Editor’s Note
The current issue of Sephardic Horizons presents six articles, a story by Rivka Abiry in Ladino/Judeo-Spanish, and two reviews.
Our articles include an unpublished article by the late Alan Mintz z"l, world authority on S. Y. Agnon, and known among his many friends as a gourmet cook. Sephardim can appreciate both the great writer Agnon (who has also influenced Sephardic fiction), Alan Mintz's subtle scholarship on Jewish themes, and Alan's hobby of cooking for friends and family. Our other articles relate more conventionally to Sephardic culture, since two of them are interviews with experts on the Jews and anusim of Sicily, a little known subject, and the other two relate to Sephardim in the Holocaust. Evelyne Aouate of Palermo, and Susan Kikoler of London, have graciously provided the interviews, and two specialists on Sephardim in the Shoah, Stefania Zezza of Rome, and Isaac Lévy of South Carolina, have contributed scholarly studies. In addition, Annette Fromm of Florida has contributed an interesting anthropological approach to the study of Sephardic women. Thanks also to Rivka Abiry for another delicately written reminiscence, "La Boz de las linguas," and to Annette Fromm for her review, as well as to Altan Gabbay, our webmaster.

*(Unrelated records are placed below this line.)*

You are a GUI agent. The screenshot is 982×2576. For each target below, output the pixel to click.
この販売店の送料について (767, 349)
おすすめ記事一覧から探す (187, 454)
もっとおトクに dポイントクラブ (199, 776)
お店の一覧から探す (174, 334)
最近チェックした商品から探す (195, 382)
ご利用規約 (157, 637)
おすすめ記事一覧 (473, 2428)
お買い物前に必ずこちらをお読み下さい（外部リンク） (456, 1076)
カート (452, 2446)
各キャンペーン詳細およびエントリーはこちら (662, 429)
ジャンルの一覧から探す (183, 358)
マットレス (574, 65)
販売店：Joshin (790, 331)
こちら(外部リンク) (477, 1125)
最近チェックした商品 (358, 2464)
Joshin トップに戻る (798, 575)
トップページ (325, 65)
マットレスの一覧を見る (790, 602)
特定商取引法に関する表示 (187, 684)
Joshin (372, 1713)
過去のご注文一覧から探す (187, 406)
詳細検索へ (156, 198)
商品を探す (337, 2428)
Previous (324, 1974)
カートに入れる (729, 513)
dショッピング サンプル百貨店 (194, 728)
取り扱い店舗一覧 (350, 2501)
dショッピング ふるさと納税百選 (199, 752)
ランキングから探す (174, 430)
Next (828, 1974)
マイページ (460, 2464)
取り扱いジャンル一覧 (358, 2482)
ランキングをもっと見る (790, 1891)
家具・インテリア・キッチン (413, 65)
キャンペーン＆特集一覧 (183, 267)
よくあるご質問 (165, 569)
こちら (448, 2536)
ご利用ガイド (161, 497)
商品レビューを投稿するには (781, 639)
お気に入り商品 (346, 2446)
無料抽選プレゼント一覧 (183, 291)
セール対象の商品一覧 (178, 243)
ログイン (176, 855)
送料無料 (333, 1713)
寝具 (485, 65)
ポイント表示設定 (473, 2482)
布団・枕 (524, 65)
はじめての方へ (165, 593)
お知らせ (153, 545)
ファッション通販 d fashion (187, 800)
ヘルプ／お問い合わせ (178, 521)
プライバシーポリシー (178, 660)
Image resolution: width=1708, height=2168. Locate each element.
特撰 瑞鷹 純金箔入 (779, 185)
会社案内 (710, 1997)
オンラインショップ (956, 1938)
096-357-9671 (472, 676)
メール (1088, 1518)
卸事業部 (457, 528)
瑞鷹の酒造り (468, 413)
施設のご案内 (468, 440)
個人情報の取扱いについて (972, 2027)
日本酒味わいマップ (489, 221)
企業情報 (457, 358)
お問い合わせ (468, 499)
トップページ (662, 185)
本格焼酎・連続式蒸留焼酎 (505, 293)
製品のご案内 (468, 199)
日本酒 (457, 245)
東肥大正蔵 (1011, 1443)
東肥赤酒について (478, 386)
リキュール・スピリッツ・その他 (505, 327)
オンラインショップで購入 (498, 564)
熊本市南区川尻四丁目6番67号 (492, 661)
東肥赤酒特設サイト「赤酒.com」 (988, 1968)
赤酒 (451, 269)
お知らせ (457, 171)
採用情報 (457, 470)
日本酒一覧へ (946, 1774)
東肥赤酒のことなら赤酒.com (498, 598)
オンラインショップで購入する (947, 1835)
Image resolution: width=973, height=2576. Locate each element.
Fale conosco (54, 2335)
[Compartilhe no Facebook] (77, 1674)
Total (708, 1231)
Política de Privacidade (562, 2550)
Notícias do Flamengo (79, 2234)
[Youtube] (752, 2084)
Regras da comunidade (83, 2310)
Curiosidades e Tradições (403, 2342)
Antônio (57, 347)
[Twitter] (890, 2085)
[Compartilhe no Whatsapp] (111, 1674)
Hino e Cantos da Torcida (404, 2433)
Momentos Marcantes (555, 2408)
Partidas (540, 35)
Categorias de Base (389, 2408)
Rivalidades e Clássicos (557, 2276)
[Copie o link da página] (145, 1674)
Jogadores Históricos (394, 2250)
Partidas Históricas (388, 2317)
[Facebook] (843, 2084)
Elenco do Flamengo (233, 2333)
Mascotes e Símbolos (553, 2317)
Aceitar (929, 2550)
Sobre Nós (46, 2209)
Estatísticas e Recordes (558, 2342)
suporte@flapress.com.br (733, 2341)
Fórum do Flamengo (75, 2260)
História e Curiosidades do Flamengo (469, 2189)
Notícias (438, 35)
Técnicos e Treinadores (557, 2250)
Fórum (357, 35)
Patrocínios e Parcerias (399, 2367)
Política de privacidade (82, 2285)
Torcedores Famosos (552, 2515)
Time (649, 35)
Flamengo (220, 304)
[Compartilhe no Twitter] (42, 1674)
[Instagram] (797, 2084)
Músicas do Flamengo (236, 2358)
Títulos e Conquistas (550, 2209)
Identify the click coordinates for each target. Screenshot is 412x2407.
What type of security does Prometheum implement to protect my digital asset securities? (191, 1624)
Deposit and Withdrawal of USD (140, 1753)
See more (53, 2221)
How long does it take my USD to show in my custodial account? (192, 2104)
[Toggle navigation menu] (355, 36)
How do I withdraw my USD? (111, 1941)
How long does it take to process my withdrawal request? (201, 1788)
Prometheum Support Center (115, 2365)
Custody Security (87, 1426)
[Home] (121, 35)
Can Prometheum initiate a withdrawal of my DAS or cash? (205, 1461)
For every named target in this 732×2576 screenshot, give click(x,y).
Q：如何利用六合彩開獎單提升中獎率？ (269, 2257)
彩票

With much sorrow, we mark the passing of our long term contributor and co-editor, Ralph Tarica, z"l who over the years has been a stalwart supporter of Sephardic Horizons, since our very first issue ("In Search of the Family name Tarica: A Genealogical Adventure") he has contributed many articles and reviews, and has done a great deal to maintain our high scholarly standards. Chair of the Department of French and Italian at the University of Maryland College Park for many years, an adviser to the Library of Congress on their Ladino collection, translator of the Manual of Judeo-Spanish Language and Culture for English-speaking learners, contributor to La Lettre Sépharade, he has been one of the major contributors to the Sephardic and Ladino/Judeo-Spanish renaissance in Europe and the United States over recent decades. He skillfully edited our most recent issue, earlier this year. I would also add that as a personal friend and unstintingly generous moral supporter, as well as the unofficial leader of the Vijitas de Alhad of the Washington DC area, he is greatly missed by me and his many friends.